▶ **Direction**
Reproduce the items below word for word, starting with the first line and going on through the line that contains "point(143,39)". Include both of those lines.

▶

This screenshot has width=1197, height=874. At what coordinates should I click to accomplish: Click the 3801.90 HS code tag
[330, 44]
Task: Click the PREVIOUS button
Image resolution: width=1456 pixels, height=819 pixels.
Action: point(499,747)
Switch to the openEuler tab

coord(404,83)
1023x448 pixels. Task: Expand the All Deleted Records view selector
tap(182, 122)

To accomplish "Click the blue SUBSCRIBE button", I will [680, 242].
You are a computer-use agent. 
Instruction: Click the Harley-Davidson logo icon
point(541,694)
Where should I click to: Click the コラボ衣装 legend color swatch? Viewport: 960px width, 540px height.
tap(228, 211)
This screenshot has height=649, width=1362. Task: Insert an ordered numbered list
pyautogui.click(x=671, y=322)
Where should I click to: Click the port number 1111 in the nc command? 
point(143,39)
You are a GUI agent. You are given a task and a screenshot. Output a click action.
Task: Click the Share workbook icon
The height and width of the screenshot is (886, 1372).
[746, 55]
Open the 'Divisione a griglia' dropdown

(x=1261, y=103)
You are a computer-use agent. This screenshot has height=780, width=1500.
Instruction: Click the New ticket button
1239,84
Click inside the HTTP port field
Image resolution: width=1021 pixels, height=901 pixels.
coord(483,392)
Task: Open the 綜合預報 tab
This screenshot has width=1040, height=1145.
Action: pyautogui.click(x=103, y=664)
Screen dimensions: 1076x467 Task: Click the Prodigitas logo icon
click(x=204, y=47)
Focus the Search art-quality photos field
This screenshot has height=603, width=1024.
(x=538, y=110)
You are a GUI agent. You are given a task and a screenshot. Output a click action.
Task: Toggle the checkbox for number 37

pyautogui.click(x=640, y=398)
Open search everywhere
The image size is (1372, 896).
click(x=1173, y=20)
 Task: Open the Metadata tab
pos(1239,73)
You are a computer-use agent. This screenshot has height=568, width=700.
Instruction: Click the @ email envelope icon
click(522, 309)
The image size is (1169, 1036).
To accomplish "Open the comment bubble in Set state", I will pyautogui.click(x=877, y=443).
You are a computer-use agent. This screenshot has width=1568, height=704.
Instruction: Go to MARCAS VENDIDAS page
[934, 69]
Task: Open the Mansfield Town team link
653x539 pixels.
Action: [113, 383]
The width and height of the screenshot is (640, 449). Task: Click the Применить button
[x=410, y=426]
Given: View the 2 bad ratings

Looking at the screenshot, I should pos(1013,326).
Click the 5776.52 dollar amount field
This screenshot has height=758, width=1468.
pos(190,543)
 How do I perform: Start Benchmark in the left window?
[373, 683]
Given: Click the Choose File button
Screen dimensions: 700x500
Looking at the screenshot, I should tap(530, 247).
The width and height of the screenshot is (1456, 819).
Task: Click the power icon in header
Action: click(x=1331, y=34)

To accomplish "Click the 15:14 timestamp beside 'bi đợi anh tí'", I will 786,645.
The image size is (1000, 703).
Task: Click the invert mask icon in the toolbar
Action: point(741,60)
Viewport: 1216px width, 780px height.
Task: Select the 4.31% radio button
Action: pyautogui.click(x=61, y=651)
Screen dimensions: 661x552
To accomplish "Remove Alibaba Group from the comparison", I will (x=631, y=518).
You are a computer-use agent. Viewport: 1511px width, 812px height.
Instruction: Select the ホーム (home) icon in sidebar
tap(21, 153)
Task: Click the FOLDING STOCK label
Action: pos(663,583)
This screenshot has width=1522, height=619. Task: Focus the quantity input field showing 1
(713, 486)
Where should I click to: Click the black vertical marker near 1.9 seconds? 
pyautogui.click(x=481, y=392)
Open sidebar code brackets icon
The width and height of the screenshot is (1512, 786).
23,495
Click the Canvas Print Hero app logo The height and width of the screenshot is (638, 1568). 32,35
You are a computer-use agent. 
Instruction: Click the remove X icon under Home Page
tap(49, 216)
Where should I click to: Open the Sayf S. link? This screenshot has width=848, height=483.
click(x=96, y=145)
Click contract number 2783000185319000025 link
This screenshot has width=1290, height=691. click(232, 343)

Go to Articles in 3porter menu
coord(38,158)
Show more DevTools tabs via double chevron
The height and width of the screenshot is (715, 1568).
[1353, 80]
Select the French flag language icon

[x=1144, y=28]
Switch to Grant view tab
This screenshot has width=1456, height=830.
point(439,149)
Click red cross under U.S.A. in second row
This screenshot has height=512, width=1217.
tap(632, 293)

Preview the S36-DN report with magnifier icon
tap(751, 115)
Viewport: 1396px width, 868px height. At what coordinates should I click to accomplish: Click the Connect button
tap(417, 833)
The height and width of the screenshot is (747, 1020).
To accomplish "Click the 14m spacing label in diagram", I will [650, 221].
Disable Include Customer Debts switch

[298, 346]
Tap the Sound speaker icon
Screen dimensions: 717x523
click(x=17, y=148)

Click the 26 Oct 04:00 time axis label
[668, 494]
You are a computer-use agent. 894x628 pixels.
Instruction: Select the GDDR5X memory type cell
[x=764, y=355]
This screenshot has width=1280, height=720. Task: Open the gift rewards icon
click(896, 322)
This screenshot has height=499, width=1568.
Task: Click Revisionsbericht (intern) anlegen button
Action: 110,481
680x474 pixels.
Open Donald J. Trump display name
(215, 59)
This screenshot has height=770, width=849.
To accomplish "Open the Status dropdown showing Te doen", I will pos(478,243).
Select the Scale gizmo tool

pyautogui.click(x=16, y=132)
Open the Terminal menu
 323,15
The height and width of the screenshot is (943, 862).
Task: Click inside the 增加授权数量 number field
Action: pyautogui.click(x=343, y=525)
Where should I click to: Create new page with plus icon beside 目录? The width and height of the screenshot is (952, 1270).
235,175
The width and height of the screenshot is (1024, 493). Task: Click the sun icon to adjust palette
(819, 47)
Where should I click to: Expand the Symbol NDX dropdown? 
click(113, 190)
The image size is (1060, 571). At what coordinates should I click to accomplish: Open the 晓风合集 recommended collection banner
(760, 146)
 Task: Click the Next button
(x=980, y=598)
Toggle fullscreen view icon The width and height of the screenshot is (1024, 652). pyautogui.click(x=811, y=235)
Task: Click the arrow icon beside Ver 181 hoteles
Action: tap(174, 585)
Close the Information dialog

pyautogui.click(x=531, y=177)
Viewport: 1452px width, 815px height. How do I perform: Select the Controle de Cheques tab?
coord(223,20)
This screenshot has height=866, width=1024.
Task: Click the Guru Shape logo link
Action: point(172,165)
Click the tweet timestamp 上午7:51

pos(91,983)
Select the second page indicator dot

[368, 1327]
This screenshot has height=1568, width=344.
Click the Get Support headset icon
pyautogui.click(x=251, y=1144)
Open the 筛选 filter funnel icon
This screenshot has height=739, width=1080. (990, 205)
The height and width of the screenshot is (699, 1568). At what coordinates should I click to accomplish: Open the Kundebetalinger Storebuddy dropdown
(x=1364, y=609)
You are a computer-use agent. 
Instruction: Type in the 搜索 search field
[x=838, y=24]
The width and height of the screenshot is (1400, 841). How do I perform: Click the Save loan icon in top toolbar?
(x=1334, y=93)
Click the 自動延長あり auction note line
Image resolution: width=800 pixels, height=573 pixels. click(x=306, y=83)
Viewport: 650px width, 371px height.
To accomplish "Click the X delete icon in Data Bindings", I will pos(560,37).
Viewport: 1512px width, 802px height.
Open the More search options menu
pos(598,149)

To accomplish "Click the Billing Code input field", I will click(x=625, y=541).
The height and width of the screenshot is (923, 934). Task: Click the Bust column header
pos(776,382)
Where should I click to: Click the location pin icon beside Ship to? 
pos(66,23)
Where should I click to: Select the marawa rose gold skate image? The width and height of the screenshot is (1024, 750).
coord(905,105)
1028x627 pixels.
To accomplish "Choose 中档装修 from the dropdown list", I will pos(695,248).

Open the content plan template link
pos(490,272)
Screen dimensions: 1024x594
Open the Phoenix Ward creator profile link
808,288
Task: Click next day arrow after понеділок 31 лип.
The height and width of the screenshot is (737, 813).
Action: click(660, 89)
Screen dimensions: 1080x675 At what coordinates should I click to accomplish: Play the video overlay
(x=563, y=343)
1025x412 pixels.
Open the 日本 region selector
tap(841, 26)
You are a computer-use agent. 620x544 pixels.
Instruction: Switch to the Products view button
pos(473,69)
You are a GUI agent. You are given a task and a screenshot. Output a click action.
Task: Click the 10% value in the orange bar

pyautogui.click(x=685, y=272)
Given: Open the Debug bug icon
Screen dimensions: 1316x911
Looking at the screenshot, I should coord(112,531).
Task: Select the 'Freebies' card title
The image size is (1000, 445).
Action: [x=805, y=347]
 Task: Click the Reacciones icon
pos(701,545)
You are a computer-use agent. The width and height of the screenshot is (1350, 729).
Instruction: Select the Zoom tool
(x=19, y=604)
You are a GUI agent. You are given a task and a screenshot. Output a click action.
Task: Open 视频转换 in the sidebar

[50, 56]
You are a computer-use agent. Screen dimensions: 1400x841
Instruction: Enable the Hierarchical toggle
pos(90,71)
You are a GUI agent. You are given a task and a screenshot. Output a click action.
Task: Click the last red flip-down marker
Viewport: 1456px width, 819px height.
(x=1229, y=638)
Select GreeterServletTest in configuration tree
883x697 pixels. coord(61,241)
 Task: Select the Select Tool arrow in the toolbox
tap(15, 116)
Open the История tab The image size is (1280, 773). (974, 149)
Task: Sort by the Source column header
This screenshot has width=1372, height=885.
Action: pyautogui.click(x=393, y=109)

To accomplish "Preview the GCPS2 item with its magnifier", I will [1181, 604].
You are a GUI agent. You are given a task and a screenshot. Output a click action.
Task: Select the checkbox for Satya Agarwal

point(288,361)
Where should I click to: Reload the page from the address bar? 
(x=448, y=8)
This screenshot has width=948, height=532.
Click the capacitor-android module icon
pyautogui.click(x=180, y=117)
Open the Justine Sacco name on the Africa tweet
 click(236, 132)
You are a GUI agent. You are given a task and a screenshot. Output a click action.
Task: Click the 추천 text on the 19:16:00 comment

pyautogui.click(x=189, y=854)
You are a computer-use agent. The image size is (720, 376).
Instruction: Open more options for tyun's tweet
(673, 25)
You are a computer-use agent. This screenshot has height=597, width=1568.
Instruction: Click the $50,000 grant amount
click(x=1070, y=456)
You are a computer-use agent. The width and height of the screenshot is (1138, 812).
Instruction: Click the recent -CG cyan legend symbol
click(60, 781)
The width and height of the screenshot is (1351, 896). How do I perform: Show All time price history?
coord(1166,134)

◀

▶ **Solution below**
This screenshot has width=1197, height=874. At what coordinates should I click to accomplish: Click the 3801.90 HS code tag
[330, 44]
Task: Click the PREVIOUS button
Image resolution: width=1456 pixels, height=819 pixels.
Action: point(499,747)
Switch to the openEuler tab

coord(404,83)
1023x448 pixels. Task: Expand the All Deleted Records view selector
tap(182, 122)

To accomplish "Click the blue SUBSCRIBE button", I will [680, 242].
You are a computer-use agent. 
Instruction: Click the Harley-Davidson logo icon
point(541,694)
Where should I click to: Click the コラボ衣装 legend color swatch? Viewport: 960px width, 540px height.
tap(228, 211)
This screenshot has height=649, width=1362. Task: Insert an ordered numbered list
pyautogui.click(x=671, y=322)
Where should I click to: Click the port number 1111 in the nc command? 
point(143,39)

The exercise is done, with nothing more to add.